Cancer treatment is becoming increasingly personalized and driven by effective therapies in biomarker-defined populations. An increasing number of studies have found that the expression of DJ-1 is enhanced in NSCLC compared to normal lung tissue, and DJ-1 can serve as a predictor of recurrence [48, 49]. Regarding the DJ-1 protein expression level and cancer progression, patients with NSCLC, breast cancer, hepatocellular carcinoma, and renal cell carcinoma with high DJ-1 protein frequently showed lymph node metastases [34], shorter overall survival time [10, 50, 51], and drug resistance [52]. These findings highlight the potential target of suppressing DJ-1. Here, we showed the anticancer activity of DM10 both in vitro and in vivo. Additionally, DM10 enhanced the susceptibility of several kinds of cancer cells, including H1299, MDA-MB-231, BEL7402, and 786-O cells, to apoptosis and ferroptosis inducers. All these results supported our previous discovery about the role of DJ-1 in apoptosis and ferroptosis.
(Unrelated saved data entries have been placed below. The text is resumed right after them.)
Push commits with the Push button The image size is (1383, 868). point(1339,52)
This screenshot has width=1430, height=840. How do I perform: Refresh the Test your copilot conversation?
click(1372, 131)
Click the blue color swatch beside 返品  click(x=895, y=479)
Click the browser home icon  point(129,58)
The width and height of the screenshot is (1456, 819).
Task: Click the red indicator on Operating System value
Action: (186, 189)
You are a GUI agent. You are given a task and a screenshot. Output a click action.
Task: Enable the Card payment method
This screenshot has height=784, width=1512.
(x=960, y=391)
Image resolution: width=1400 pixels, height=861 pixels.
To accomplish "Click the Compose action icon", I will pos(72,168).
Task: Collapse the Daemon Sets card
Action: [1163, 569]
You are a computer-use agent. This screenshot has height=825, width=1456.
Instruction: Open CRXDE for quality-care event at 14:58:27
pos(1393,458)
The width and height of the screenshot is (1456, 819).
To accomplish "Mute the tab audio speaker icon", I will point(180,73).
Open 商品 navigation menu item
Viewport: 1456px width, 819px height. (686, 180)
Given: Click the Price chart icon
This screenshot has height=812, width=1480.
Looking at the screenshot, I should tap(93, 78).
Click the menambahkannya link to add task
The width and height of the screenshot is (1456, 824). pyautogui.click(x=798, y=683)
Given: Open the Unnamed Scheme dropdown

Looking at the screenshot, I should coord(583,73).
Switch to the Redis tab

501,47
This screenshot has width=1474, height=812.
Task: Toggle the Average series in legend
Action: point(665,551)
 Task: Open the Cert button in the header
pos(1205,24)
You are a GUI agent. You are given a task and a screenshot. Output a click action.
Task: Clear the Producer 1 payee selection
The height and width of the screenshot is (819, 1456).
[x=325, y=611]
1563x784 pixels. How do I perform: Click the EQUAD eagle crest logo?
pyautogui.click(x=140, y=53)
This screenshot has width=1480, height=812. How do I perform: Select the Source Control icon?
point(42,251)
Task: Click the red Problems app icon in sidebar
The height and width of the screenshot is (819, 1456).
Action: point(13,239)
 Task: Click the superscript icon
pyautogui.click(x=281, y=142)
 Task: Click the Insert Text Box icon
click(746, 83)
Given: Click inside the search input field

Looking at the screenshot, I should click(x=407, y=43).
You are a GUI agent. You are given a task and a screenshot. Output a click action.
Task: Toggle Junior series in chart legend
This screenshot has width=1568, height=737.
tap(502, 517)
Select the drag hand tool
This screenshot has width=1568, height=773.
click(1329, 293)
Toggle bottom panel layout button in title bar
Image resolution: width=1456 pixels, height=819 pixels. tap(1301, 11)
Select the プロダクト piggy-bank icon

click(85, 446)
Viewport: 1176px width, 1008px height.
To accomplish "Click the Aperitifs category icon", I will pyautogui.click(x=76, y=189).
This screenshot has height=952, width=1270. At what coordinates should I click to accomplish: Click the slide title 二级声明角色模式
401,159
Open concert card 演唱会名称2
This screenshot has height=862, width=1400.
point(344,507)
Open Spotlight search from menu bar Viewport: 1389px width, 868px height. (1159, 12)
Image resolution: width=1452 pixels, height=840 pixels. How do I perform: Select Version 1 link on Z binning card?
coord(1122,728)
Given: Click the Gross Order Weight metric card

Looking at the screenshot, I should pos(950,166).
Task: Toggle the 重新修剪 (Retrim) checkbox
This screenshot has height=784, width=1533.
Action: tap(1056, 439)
Thus, in the future, DM10 or its analogs could also be applied to other cancer cells that are characterized by DJ-1 overexpression, such as pancreatic cancer [11] and acute leukemia [22], which have an intolerably poor prognosis.

In summary, we report a new inhibitor of DJ-1 deglycase activity that targets the DJ-1 homodimer and enhances the effect of anticancer therapies based on apoptosis and ferroptosis, suggesting a synergistic therapeutic option for cancer.